It was impossible not to be absorbed into Grace Bible Church's gregarious evangelical culture preaching Jesus and His amazing love Sunday to Sunday while ministering astringently to my campus on the other. Our college youth group of many hundreds strong, held evangelistic campus rallies and fascinating missionary Sundays. Flocked to noisy Michigan Stadium to watch Bo Schembechler football. Sang popular Campus Crusade songs on Sunday morning bus rides out to the placid church perched five miles away. Held lunches and suppers with the church's many open-hearted families and senior adults. And hosted fun college fellowships on any given weekend - complete with food for hungry college kids living out on their own. In a way, a sense of balance was being restored to me for the many years that I had missed, but it was not because I craved Christian fellowship (though I did) but because I hungered for a humanity withheld from my earlier country wanderings, having few neighbours and fewer friends. Nor did I ever feel uncomfortable with non-Christian friends or my campus' university surroundings, its programs and wide-variety of opportunities for student involvement. I participated in all of it as studies allowed while little noticing an unsettling disenchantment beginning to worm its way into my soul requiring my eventual displacement at great distress to those I loved. Still, even to this day, I much prefer a non-church environment to that of a closed-cultural Christian setting. More probably because I enjoy people, listening to their stories, and having the chance to befriend any-and-all whenever possible. Which I suppose harkens back to my childhood and teen years when nary a soul my age could be found in its stark isolations and bleak solitudes.
 
 
For it was in those early days of itinerant preachers visiting a little one-room country school, and attending Sunday Schools once a week in my growing Baptist church, and perceiving in a first blush of realization that Jesus' gospel of love and salvation was meant for me, though eleven years of age.
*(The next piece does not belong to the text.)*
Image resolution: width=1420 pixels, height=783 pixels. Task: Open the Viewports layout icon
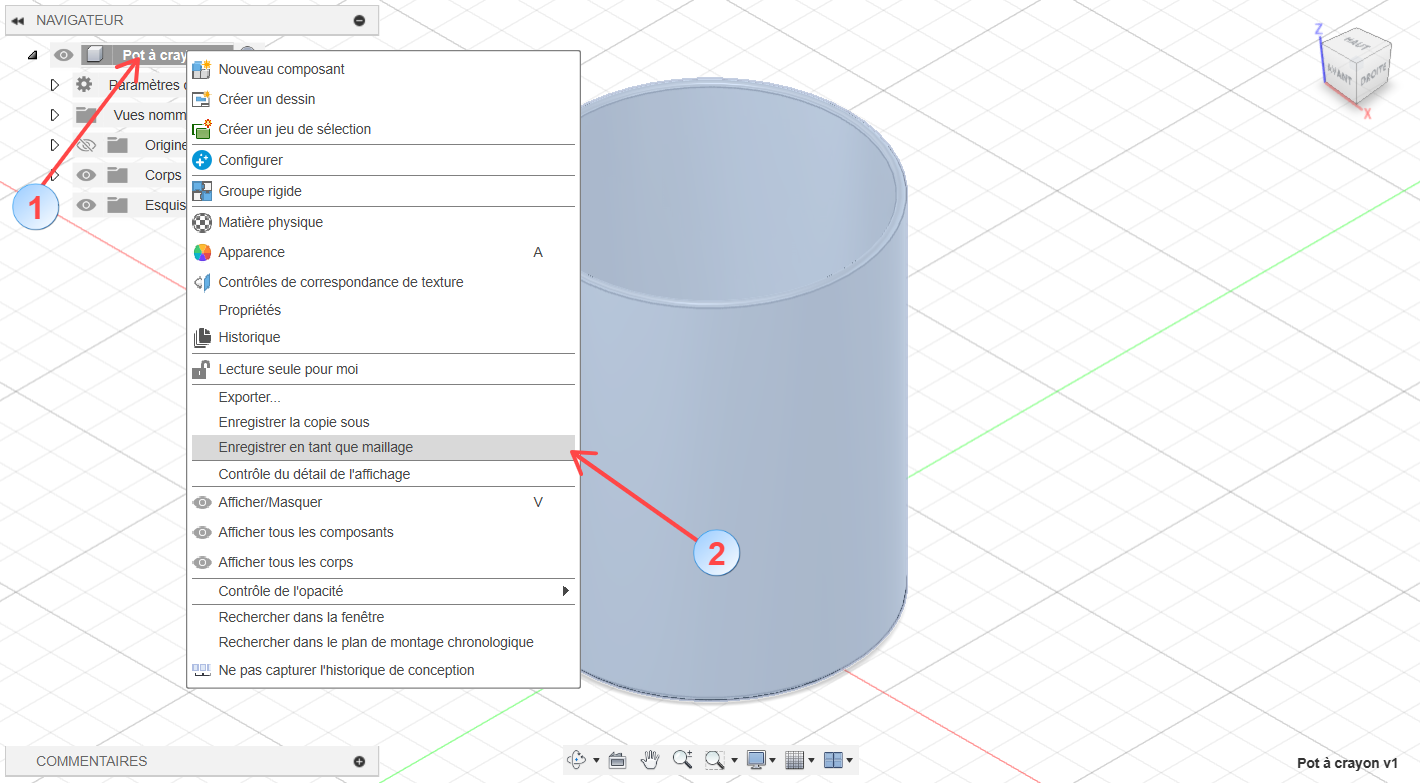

Whereto, many years later, I was to discover the depths of A.W. Tozer's blessed little book, opening my eyes to the majesty and transcendency of a holy God who was my Father, my Savior, my Redeemer-Protector. Who was wholly-other than I myself, and who became wholly incarnate man to share with me my turmoils, strifes, guilt and shame. And as I read and studied the Bible I found a spiritual rejuvenation and astonished illumination as a young, growing Christian, that somehow led me to Tozer's little book towards a higher, clearer understanding of God, that to this day does not dim, nor rings in my heart's chambers less true, than before all other bells that have rung and gone silent in their ringing.
 
And it is to this well-thumbed book that I would encourage devotional readings for any would-be converts. For me, it proved a difficult book to grasp, and required of me to read and re-read its passages until I understood what it was saying. It stretched my youthful mind and soul in ways previously unknown. And continues to amaze me before its sturdy little passages when contemplating the newer disciplines of post-modernism, relational and open theism, and emergent, postmodern Christianity. And though I doubted this country boy could ever have left his early 1900s agrarian roots from a post-industrial era - from a land and community I deeply loved and grieved - I have with the Spirit's help attempted at first to wear modernism's casual change of clothes, and now, post-modernism's radical hippie colours, knowing that the revelation of God revealed by His very personage and divine presence is relevant for all time, all seasons, and all circumstances. Where someday I may change whatever attire I may be found for a fresh pair on whitened garments ironed in the glistening rays of the dazzling Son of Man. My Lord. My Savior. My King.
 

Thou hidden love of God, whose height,
Whose depth unfathomed, no man knows,
I see from far Thy beauteous light,
Inly, I sigh for Thy repose;
My heart is pained, nor can it be
At rest till finding rest [at last] in Thee.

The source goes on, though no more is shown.